I've been called to active duty. What do I need to know about SCRA?
The Servicemember's Civil Relief Act (SCRA) provides protections for individuals who are entering the service, called to active duty in the military or deployed servicemembers. The SCRA is intended to postpone or suspend certain civil obligations—many of them financial—so servicemembers can devote full attention to their duties while their family members experience less stress. To determine your eligibility and submit a military benefit request, visit our military benefits page.
How long do SCRA benefits and protections last? Your SCRA benefits legally expire at the end of your active duty period, except on a home loan, which will receive benefits for an additional 12 months.

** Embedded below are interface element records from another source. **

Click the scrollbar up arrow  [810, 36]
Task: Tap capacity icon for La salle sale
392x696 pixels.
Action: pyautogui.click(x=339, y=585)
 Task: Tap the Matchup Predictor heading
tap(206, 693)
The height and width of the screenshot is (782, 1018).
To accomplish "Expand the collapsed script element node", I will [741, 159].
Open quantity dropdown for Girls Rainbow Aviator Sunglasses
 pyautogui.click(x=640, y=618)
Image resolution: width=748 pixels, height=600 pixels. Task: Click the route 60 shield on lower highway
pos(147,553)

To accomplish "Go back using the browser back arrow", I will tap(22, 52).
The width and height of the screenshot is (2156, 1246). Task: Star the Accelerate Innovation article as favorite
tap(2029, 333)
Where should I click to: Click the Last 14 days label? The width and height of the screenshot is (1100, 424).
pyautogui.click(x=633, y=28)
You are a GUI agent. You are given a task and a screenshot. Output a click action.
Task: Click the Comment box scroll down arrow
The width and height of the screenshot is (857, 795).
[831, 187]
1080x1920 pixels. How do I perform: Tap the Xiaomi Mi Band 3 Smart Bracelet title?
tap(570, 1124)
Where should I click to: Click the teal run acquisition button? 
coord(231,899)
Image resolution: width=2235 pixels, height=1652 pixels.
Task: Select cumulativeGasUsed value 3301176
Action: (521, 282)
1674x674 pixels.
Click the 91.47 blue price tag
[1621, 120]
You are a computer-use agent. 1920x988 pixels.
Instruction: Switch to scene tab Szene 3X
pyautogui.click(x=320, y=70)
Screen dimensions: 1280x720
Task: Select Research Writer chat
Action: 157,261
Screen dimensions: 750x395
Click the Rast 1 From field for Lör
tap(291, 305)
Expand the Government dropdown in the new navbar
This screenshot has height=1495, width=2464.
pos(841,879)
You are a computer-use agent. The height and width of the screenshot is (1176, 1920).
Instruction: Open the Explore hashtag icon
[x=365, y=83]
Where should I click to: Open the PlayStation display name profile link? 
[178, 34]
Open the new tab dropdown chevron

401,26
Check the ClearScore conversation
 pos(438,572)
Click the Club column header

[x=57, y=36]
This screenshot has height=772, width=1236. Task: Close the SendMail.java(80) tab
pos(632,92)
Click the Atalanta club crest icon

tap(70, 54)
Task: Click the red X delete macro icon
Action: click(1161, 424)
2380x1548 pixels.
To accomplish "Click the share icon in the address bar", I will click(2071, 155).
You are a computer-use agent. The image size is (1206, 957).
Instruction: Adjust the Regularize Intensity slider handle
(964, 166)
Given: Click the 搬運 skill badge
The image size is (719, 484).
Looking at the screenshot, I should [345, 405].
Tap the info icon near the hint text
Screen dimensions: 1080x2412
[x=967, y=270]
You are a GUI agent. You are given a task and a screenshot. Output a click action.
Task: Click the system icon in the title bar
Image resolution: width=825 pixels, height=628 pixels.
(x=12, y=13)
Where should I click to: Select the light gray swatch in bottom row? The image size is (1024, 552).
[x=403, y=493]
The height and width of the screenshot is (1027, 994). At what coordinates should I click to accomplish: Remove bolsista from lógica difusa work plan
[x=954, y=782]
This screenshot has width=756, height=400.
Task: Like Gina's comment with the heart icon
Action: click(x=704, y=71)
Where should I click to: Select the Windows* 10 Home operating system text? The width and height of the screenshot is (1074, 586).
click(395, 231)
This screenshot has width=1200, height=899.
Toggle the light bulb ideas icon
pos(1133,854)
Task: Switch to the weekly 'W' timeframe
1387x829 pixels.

Will my spouse be able to get information or make decisions about military benefits while I'm away? In order for your spouse to be able to obtain information and make any decisions on your behalf regarding military benefits, you may need to assign power of attorney to your spouse. For details about setting up power of attorney, contact your military legal service office or your private attorney.
Will the SCRA protect me from foreclosure and repossession, do I still have to make my payments? Yes. While SCRA protections generally include a prohibition on foreclosure and repossession, a foreclosure or repossession can still take place if a court deems it appropriate. In addition, the credit union continues to report delinquent payments to the credit bureau according to the Fair Credit Reporting practices. Any missed or late payments, even during a covered active duty period, can affect your credit rating.
I requested benefits, but the credit union declined my request even though I was called to duty in the state National Guard. Why? To be entitled to benefits and protections you must be called to active duty under Federal Orders by the President or the Secretary of Defense. A call to duty by the governor of the state for full time National Guard duty or training is not eligible. Certain states do provide benefits for state-ordered duty.